The first phase of the bond offering will take place in the first half of 2022 and the remaining (about 3 million bonds) will be offered in the second half of 2022.
According to the plan, BAF Vietnam aims to achieve total revenue of VND 3,502 billion in 2022 and VND 855.3 billion in profit before tax. By 2025, the above targets are expected to reach VND 25,788 billion and VND 4,455 billion, respectively.
78 million BAF shares have just been listed on HoSE since December 3rd, with a reference price of VND 20,000 per share at the first session.
Soon after, the company received attention from the business community as it show its big ambition in the market in its plan to develop the 3F value chain – from farm to fork.
Phan Ngoc An, Chairman of BAF Vietnam, shared with a reporter from baodautu.vn, said that in order to meet the capital source for the “develop the farm system” plan, this business is forced to increase its capital.
In 2022, BAF Vietnam plans to open and put into operation 5 more farms with an average cost of approximately VND 230 billion per farm (including 2 sow farms, with 5,000 each; 3 market hog farms, with 30,000 each).
Financial position and business results of BAF Vietnam before and after the bond offering. (Unit: million Dong).
Recently, the company has put into operation a feeding factory in Tay Ninh and a factory with a total capacity of approximately 18,000 tons per month in Nghe An to supply livestock factories in the Northern region.
Currently, on average, BAF Vietnam puts on the market about 50,000-60,000 pigs per month and is expected to raise the number to 1.9 million by 2025.
In terms of consumption channel, about 1/10 of the pork this company delivers on the market daily is consumed at the supermarket chain of an affiliated company, 49% owned by BAF Vietnam, which is Siba Food Vietnam Joint Stock Company.
Mr. An stated, based on the plan to develop the herd through the expansion of the farm system, by 2025, Siba Food will operate about 5,000 stores and by 2030, the number of stores will be 13,000.

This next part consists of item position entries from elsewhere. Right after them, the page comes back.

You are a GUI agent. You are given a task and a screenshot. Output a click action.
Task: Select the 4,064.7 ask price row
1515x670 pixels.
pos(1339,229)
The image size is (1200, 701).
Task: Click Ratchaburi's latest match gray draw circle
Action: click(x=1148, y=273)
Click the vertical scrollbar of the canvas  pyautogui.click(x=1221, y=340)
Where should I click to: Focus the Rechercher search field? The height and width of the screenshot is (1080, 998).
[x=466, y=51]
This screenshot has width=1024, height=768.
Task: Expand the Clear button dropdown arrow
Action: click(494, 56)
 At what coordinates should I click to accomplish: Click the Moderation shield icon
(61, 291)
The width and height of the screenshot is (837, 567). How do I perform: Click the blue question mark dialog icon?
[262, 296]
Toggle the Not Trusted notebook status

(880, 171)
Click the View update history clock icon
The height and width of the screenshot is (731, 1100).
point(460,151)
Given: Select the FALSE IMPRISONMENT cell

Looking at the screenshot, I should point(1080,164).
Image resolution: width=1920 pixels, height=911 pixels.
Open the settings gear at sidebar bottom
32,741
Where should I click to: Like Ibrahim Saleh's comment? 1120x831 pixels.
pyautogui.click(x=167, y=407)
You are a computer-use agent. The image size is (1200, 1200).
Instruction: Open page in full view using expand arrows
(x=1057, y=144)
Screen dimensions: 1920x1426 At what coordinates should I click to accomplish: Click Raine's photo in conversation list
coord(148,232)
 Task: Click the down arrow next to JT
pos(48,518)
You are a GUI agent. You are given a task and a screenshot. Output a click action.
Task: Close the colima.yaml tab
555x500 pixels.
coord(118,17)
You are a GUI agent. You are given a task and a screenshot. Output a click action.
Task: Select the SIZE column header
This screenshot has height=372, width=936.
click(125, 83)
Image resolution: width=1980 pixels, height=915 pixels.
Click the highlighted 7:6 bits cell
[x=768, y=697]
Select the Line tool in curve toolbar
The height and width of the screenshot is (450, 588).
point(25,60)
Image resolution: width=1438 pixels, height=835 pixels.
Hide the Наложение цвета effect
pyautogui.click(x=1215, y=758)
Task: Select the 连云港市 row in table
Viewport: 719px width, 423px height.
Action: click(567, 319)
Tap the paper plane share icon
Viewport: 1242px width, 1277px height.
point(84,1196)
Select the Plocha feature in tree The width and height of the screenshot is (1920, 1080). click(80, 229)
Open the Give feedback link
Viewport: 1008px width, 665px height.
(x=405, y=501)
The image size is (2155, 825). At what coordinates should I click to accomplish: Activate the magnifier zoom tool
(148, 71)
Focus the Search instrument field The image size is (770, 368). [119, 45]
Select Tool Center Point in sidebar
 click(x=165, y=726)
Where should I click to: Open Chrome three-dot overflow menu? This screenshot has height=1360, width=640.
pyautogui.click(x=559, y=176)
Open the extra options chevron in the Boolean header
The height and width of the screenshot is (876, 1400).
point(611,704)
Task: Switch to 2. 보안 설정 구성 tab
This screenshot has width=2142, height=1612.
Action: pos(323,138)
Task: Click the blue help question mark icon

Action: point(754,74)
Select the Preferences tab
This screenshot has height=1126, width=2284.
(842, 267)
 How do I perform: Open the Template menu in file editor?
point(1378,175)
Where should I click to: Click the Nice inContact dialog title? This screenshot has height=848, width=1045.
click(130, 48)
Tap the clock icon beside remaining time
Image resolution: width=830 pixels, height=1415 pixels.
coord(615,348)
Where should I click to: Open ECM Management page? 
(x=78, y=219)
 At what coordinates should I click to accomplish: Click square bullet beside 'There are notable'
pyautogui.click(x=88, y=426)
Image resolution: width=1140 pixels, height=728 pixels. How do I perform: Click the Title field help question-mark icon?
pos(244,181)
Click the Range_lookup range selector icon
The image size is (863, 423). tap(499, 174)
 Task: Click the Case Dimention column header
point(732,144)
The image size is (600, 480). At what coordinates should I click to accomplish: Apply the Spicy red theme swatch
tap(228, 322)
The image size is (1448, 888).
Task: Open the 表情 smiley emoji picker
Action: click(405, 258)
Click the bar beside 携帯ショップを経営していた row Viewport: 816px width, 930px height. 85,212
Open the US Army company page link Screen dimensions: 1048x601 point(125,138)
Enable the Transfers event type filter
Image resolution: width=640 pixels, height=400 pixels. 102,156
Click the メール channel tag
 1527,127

“Building the 3F value chain in the early stages requires a lot of capital for activities including but not limited to building barns, factories, developing breeding stock, etc. And when everything stays in a stable operation, the costs are mainly related to food supplements. In about 4-5 months, we will announce the official information about the cooperation deal with a strategic partner”, said Chairman of BAF Vietnam.